§ **Try it**
The entries below should appear again in your reply, word for word.

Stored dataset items
= = = = = = =
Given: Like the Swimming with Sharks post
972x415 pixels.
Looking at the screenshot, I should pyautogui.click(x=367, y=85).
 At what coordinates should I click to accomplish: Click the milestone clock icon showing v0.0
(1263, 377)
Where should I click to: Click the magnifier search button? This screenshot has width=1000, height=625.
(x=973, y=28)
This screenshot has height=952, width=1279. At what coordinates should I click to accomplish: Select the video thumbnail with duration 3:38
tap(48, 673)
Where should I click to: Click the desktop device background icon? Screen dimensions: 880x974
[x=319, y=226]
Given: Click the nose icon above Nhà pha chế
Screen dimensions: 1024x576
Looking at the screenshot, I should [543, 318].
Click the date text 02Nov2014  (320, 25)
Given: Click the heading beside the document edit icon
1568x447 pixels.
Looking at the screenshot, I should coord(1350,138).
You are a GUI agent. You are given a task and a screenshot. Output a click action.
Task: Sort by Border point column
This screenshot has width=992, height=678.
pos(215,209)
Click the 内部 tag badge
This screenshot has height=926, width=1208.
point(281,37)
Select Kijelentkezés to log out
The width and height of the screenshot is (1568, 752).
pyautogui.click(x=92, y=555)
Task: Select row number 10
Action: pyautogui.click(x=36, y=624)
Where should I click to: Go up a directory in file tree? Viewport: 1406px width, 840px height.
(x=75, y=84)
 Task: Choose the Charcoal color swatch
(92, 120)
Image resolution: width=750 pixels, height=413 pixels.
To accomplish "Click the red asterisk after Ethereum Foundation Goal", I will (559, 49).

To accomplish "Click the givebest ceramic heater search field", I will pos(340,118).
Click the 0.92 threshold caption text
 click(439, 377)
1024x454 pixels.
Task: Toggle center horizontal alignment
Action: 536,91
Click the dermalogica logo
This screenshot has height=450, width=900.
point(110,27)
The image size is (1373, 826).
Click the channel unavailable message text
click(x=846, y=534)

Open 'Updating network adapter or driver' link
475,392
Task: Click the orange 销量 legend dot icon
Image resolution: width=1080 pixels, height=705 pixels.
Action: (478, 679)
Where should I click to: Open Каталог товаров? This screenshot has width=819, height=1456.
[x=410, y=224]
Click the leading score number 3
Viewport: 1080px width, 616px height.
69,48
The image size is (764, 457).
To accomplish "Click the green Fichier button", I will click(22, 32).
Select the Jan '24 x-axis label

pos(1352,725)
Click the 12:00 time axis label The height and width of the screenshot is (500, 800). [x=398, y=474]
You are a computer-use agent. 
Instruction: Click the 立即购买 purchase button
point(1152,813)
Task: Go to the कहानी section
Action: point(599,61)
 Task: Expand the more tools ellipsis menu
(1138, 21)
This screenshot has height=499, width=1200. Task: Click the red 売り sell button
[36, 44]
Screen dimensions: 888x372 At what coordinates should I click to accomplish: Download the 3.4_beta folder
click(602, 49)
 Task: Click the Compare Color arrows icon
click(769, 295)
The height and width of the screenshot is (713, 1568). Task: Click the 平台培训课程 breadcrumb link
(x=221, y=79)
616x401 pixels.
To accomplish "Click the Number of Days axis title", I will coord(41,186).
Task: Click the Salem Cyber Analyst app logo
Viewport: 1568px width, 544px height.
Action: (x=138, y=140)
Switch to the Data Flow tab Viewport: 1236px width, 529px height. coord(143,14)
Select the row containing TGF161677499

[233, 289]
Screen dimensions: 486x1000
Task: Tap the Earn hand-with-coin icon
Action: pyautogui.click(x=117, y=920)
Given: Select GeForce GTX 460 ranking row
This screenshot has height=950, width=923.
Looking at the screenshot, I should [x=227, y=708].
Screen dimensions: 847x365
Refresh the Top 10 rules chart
= = = = = = =
§ **Final answer**
Given: Like the Swimming with Sharks post
972x415 pixels.
Looking at the screenshot, I should pyautogui.click(x=367, y=85).
 At what coordinates should I click to accomplish: Click the milestone clock icon showing v0.0
(1263, 377)
Where should I click to: Click the magnifier search button? This screenshot has width=1000, height=625.
(x=973, y=28)
This screenshot has height=952, width=1279. At what coordinates should I click to accomplish: Select the video thumbnail with duration 3:38
tap(48, 673)
Where should I click to: Click the desktop device background icon? Screen dimensions: 880x974
[x=319, y=226]
Given: Click the nose icon above Nhà pha chế
Screen dimensions: 1024x576
Looking at the screenshot, I should [543, 318].
Click the date text 02Nov2014  (320, 25)
Given: Click the heading beside the document edit icon
1568x447 pixels.
Looking at the screenshot, I should coord(1350,138).
You are a GUI agent. You are given a task and a screenshot. Output a click action.
Task: Sort by Border point column
This screenshot has width=992, height=678.
pos(215,209)
Click the 内部 tag badge
This screenshot has height=926, width=1208.
point(281,37)
Select Kijelentkezés to log out
The width and height of the screenshot is (1568, 752).
pyautogui.click(x=92, y=555)
Task: Select row number 10
Action: pyautogui.click(x=36, y=624)
Where should I click to: Go up a directory in file tree? Viewport: 1406px width, 840px height.
(x=75, y=84)
 Task: Choose the Charcoal color swatch
(92, 120)
Image resolution: width=750 pixels, height=413 pixels.
To accomplish "Click the red asterisk after Ethereum Foundation Goal", I will (559, 49).

To accomplish "Click the givebest ceramic heater search field", I will pos(340,118).
Click the 0.92 threshold caption text
 click(439, 377)
1024x454 pixels.
Task: Toggle center horizontal alignment
Action: 536,91
Click the dermalogica logo
This screenshot has height=450, width=900.
point(110,27)
The image size is (1373, 826).
Click the channel unavailable message text
click(x=846, y=534)

Open 'Updating network adapter or driver' link
475,392
Task: Click the orange 销量 legend dot icon
Image resolution: width=1080 pixels, height=705 pixels.
Action: (478, 679)
Where should I click to: Open Каталог товаров? This screenshot has width=819, height=1456.
[x=410, y=224]
Click the leading score number 3
Viewport: 1080px width, 616px height.
69,48
The image size is (764, 457).
To accomplish "Click the green Fichier button", I will click(22, 32).
Select the Jan '24 x-axis label

pos(1352,725)
Click the 12:00 time axis label The height and width of the screenshot is (500, 800). [x=398, y=474]
You are a computer-use agent. 
Instruction: Click the 立即购买 purchase button
point(1152,813)
Task: Go to the कहानी section
Action: point(599,61)
 Task: Expand the more tools ellipsis menu
(1138, 21)
This screenshot has height=499, width=1200. Task: Click the red 売り sell button
[36, 44]
Screen dimensions: 888x372 At what coordinates should I click to accomplish: Download the 3.4_beta folder
click(602, 49)
 Task: Click the Compare Color arrows icon
click(769, 295)
The height and width of the screenshot is (713, 1568). Task: Click the 平台培训课程 breadcrumb link
(x=221, y=79)
616x401 pixels.
To accomplish "Click the Number of Days axis title", I will coord(41,186).
Task: Click the Salem Cyber Analyst app logo
Viewport: 1568px width, 544px height.
Action: (x=138, y=140)
Switch to the Data Flow tab Viewport: 1236px width, 529px height. coord(143,14)
Select the row containing TGF161677499

[233, 289]
Screen dimensions: 486x1000
Task: Tap the Earn hand-with-coin icon
Action: pyautogui.click(x=117, y=920)
Given: Select GeForce GTX 460 ranking row
This screenshot has height=950, width=923.
Looking at the screenshot, I should [x=227, y=708].
Screen dimensions: 847x365
Refresh the Top 10 rules chart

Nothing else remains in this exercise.